* BEGIN SUPPLIED DATA *
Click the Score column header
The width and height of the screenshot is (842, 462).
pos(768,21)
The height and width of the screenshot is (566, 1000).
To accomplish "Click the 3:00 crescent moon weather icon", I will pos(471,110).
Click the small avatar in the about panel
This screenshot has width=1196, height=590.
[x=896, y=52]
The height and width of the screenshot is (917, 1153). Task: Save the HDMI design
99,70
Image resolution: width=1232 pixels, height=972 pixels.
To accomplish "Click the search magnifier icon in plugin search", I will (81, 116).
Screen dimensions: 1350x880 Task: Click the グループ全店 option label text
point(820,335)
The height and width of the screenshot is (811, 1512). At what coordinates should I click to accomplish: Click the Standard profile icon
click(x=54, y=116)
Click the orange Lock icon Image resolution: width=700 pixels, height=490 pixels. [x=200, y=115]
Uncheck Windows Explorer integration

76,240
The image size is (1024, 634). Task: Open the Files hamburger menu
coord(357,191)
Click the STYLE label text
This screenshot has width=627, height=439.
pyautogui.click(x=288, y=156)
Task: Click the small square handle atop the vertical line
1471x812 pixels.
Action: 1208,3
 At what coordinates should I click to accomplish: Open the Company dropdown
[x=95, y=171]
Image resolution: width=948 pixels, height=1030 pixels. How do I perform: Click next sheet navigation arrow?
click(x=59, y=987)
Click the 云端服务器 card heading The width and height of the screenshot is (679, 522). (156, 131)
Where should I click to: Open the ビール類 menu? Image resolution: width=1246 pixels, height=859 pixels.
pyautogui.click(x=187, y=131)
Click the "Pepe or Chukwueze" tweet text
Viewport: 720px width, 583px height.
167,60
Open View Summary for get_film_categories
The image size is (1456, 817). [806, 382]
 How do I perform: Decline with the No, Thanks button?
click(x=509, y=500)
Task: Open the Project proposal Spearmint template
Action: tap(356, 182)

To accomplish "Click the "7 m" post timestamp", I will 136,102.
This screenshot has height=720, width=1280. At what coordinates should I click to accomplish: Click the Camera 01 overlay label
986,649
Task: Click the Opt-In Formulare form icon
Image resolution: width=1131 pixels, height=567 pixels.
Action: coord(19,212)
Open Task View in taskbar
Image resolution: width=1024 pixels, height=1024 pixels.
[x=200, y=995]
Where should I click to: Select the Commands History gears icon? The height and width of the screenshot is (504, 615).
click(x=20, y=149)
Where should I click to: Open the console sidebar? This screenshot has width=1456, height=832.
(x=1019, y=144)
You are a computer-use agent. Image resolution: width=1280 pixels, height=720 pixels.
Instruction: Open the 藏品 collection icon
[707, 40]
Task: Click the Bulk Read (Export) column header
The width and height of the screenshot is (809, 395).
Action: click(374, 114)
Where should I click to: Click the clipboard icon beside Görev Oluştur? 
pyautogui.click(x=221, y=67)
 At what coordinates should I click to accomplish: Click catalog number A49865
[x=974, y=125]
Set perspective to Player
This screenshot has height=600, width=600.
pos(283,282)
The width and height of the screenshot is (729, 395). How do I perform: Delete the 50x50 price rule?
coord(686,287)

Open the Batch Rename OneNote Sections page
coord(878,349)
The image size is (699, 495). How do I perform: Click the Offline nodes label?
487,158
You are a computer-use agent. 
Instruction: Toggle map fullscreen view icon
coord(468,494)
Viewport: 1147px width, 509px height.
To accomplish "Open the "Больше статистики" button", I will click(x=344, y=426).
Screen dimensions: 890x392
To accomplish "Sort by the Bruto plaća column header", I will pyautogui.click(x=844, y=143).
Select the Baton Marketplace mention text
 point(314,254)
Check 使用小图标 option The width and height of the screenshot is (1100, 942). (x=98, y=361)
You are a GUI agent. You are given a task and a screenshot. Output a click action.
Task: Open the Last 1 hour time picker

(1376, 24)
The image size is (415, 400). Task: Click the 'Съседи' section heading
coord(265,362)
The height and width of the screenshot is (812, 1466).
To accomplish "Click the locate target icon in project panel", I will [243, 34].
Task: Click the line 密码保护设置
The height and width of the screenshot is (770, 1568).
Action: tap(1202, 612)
* END SUPPLIED DATA *
◆ TASK DIRECTIONS ◆
Reproduce the items starting at the line containing "At what coordinates should I click to accomplish: Open" and ending at the line containing "(x=1019, y=144)", substituting "Screen resolution" for every "Image resolution" and leaving everything else the same. Return only those lines.

◆ WRITTEN ANSWER ◆
 At what coordinates should I click to accomplish: Open the Company dropdown
[x=95, y=171]
Screen resolution: width=948 pixels, height=1030 pixels. How do I perform: Click next sheet navigation arrow?
click(x=59, y=987)
Click the 云端服务器 card heading The width and height of the screenshot is (679, 522). (156, 131)
Where should I click to: Open the ビール類 menu? Screen resolution: width=1246 pixels, height=859 pixels.
pyautogui.click(x=187, y=131)
Click the "Pepe or Chukwueze" tweet text
Viewport: 720px width, 583px height.
167,60
Open View Summary for get_film_categories
The image size is (1456, 817). [806, 382]
 How do I perform: Decline with the No, Thanks button?
click(x=509, y=500)
Task: Open the Project proposal Spearmint template
Action: tap(356, 182)

To accomplish "Click the "7 m" post timestamp", I will 136,102.
This screenshot has height=720, width=1280. At what coordinates should I click to accomplish: Click the Camera 01 overlay label
986,649
Task: Click the Opt-In Formulare form icon
Screen resolution: width=1131 pixels, height=567 pixels.
Action: coord(19,212)
Open Task View in taskbar
Screen resolution: width=1024 pixels, height=1024 pixels.
[x=200, y=995]
Where should I click to: Select the Commands History gears icon? The height and width of the screenshot is (504, 615).
click(x=20, y=149)
Where should I click to: Open the console sidebar? This screenshot has width=1456, height=832.
(x=1019, y=144)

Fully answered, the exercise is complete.